### [THE TASK]
Beginning with the line that holds "Screen dimensions: 1456x819" and ending with the last line below, repeat each line exactly, leaving any pictures out.

### [DATA RECORDS]
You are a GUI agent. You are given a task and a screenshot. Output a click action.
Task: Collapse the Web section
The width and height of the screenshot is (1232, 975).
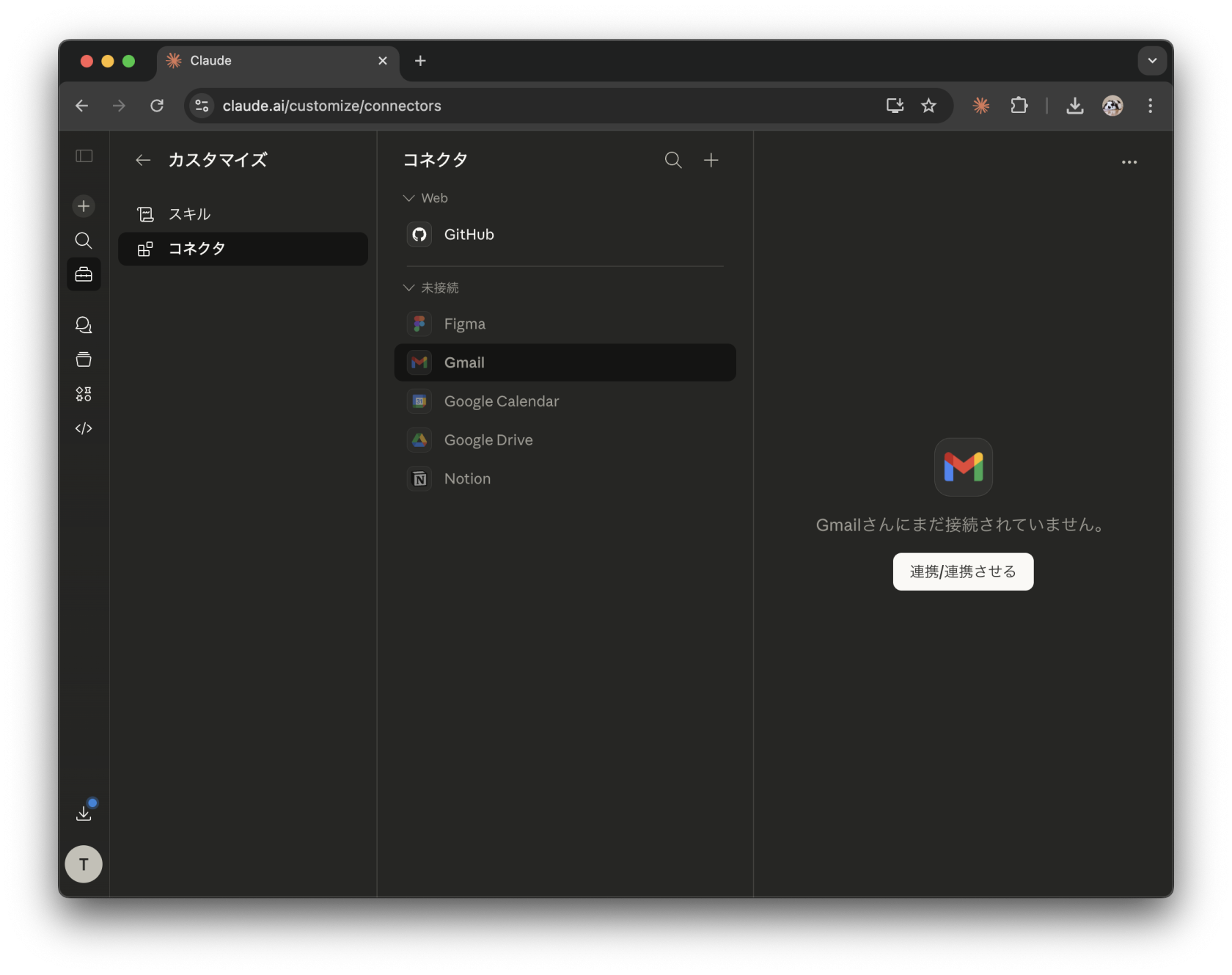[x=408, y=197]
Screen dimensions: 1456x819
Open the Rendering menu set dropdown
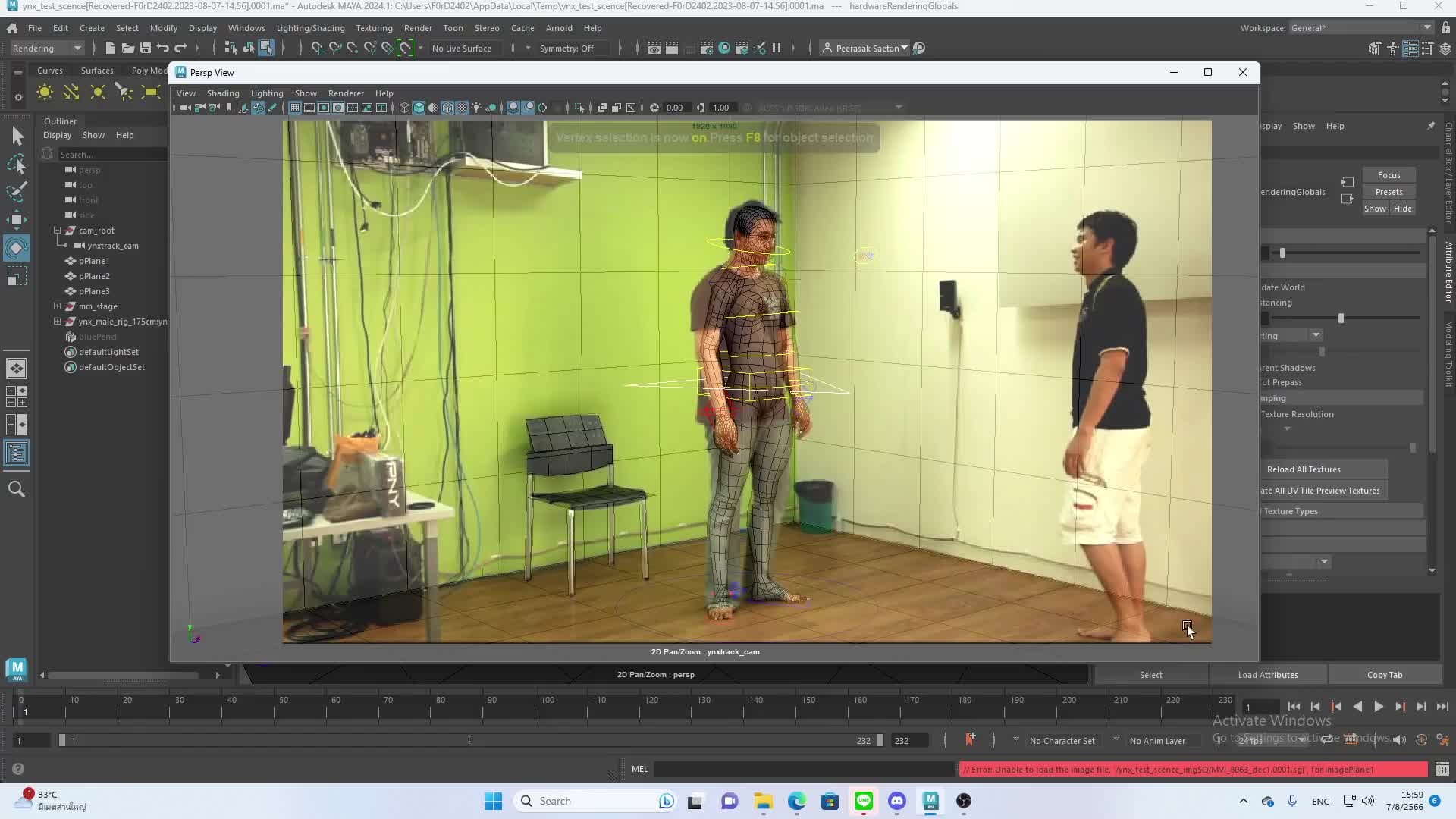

### [RESULT OF THIS TASK]
Screen dimensions: 1456x819
Open the Rendering menu set dropdown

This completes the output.